Dalla produzione di poltrone al settore biomedicale: la sfida innovativa di Cubo Rosso

Un mobile imbottito che si trasforma in un dispositivo di riabilitazione, una poltrona che va oltre la semplice seduta per diventare un alleato nella correzione delle posture, nella prevenzione delle piaghe e nel supporto ai traumi. Con comandi vocali gestiti da un’app, questa innovazione rappresenta la transizione dal tradizionale mobile imbottito al settore biomedicale. Poltrona Smart, prossima alla fase di industrializzazione, è il risultato di tre anni di collaborazione tra un salottificio di Gravina, il centro di ricerca Cetma di Brindisi e l’Istituto Ortopedico Rizzoli di Bologna.

Per “Forme e design”, una PMI del distretto del mobile fondata nel 2001 e conosciuta dal 2009 con il marchio Cubo Rosso (fatturato 2024 di 12 milioni, 45% estero, e 100 dipendenti), questo nuovo prodotto è il frutto di un progetto di ricerca cofinanziato da un “Pia” della Regione Puglia per 2 milioni di euro. L’obiettivo è diversificare e individuare un nuovo mercato, quello dei dispositivi medicali di classe 1, aprendo nuovi canali distributivi, non più limitati all’arredo, ma estesi a sanitarie e parafarmacie.
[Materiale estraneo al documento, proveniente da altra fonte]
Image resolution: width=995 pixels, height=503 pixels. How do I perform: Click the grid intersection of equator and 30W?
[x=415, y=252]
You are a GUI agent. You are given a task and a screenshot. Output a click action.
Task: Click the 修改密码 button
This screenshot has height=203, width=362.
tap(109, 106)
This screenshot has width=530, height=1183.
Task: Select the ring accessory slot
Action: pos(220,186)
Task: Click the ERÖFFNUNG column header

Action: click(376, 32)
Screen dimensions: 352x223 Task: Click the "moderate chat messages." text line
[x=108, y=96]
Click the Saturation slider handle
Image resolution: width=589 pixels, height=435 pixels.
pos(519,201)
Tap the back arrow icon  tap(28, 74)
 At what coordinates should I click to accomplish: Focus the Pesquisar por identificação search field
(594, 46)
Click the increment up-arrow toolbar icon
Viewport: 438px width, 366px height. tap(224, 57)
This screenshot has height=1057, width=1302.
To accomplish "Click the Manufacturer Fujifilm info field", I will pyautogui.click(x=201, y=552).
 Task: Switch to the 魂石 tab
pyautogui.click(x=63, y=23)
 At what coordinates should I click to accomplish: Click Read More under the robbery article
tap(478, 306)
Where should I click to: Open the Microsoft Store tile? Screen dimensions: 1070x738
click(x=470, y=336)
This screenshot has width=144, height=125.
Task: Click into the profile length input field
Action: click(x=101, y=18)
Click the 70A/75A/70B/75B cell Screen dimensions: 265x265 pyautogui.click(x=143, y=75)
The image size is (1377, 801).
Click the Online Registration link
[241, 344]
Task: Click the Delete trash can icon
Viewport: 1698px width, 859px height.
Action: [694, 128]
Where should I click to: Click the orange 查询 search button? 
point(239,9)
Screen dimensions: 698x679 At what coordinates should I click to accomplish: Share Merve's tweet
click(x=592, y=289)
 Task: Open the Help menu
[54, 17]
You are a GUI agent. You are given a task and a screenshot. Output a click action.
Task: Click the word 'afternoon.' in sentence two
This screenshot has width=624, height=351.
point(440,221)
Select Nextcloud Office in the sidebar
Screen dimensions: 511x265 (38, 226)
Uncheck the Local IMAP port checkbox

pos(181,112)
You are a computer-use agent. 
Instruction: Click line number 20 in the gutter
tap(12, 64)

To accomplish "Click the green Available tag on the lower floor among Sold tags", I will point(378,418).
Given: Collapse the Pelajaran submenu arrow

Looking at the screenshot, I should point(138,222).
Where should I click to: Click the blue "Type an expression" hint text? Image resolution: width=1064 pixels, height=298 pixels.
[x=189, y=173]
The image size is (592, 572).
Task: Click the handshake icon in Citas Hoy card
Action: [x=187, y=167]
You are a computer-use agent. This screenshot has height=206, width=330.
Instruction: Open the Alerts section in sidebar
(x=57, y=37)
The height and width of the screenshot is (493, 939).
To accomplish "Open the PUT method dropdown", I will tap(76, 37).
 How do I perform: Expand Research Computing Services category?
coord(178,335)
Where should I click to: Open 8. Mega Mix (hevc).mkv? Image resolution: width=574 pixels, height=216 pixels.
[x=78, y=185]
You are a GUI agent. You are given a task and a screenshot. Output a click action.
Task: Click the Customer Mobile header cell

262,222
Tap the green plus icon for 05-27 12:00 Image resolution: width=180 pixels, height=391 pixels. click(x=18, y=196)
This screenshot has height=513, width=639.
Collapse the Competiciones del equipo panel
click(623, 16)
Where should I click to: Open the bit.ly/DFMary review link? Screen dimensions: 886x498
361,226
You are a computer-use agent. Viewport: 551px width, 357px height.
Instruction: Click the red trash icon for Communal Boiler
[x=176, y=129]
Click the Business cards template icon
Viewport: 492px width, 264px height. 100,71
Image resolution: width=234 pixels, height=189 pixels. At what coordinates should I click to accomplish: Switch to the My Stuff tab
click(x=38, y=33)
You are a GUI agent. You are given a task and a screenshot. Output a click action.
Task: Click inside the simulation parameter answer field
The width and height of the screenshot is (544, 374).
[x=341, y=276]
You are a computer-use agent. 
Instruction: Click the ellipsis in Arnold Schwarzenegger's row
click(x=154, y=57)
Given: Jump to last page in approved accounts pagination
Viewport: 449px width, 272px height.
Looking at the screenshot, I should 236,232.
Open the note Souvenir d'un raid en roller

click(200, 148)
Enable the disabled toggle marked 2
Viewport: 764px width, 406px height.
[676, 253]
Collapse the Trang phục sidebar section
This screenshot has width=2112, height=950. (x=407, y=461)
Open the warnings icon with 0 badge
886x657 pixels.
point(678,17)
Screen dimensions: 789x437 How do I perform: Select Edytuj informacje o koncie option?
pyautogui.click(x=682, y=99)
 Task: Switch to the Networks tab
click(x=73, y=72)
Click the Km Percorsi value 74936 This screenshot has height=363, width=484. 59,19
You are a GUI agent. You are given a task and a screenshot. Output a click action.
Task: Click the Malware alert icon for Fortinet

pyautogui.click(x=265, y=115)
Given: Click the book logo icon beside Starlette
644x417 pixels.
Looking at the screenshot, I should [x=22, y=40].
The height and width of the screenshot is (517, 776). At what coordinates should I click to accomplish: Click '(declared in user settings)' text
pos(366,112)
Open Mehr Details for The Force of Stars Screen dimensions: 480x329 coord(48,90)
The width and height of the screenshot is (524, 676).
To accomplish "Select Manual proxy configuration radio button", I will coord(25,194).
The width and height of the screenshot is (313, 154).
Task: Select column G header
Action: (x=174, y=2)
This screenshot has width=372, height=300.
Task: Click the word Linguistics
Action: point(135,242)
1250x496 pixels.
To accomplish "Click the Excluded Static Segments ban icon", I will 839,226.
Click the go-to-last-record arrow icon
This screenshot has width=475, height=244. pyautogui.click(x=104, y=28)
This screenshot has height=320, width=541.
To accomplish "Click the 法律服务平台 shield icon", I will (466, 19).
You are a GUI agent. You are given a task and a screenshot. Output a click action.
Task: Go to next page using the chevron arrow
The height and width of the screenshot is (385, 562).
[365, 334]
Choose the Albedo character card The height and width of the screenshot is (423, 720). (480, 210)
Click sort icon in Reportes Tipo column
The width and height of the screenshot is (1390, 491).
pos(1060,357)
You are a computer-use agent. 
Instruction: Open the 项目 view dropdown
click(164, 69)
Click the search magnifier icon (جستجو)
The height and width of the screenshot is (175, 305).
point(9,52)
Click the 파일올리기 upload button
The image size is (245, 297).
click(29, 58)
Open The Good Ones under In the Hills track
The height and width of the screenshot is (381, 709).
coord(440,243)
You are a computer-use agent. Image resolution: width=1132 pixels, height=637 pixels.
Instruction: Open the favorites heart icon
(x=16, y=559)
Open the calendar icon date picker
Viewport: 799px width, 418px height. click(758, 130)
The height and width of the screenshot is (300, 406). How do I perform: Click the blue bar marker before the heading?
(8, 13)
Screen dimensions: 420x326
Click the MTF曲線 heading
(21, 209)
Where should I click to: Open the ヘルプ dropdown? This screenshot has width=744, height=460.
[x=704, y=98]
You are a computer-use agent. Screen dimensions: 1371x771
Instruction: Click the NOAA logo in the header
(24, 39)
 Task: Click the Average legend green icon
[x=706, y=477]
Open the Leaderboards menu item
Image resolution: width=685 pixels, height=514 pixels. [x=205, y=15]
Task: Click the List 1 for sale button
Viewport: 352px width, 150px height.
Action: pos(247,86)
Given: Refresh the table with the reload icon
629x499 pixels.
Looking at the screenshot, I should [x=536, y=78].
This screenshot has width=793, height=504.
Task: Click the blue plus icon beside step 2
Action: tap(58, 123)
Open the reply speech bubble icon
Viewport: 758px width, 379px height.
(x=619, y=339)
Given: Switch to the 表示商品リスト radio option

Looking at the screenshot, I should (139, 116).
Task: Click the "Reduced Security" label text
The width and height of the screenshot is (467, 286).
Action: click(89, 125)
Un’ulteriore direzione, quella del biomedicale, si lega a uno scenario in pieno sviluppo: l’invecchiamento della popolazione. In Puglia, ad esempio, il 22% degli abitanti ha più di 65 anni, superando il numero degli occupati. Poltrona Smart è progettata per supportare persone lungodegenti o con esigenze riabilitative: permette micro movimenti che stimolano la circolazione, prevenendo piaghe, e aiuta il corpo senza l’intervento di fisioterapisti. Monitora il tempo trascorso nella stessa posizione e offre piccoli movimenti per cambiare postura senza svegliare la persona. Inoltre, supporta soggetti disabili in esercizi specifici e rileva ostacoli in casa grazie a sensori integrati.

L’Istituto Ortopedico Rizzoli ha sviluppato un protocollo di esercizi principali che la poltrona consente, gestiti tramite un’app per comandi vocali. La realizzazione del prototipo è stata affidata a Cetma, un consorzio di ricerca a Brindisi con 25 anni di esperienza in ingegneria dei materiali, informatica e design industriale. “Abbiamo tradotto questo protocollo in un prototipo tecnologico”, spiega Ubaldo Spina, ricercatore e industrial designer, responsabile della divisione Design di Cetma. “Il nostro maggiore successo è stato evitare che il prodotto sembrasse un robot di riabilitazione a tutti gli effetti”.

Il brevetto di Poltrona Smart è stato depositato e, come spiega Lorenzo Turelli di Forme e Design, “si è aperta una nuova era per Cubo Rosso”.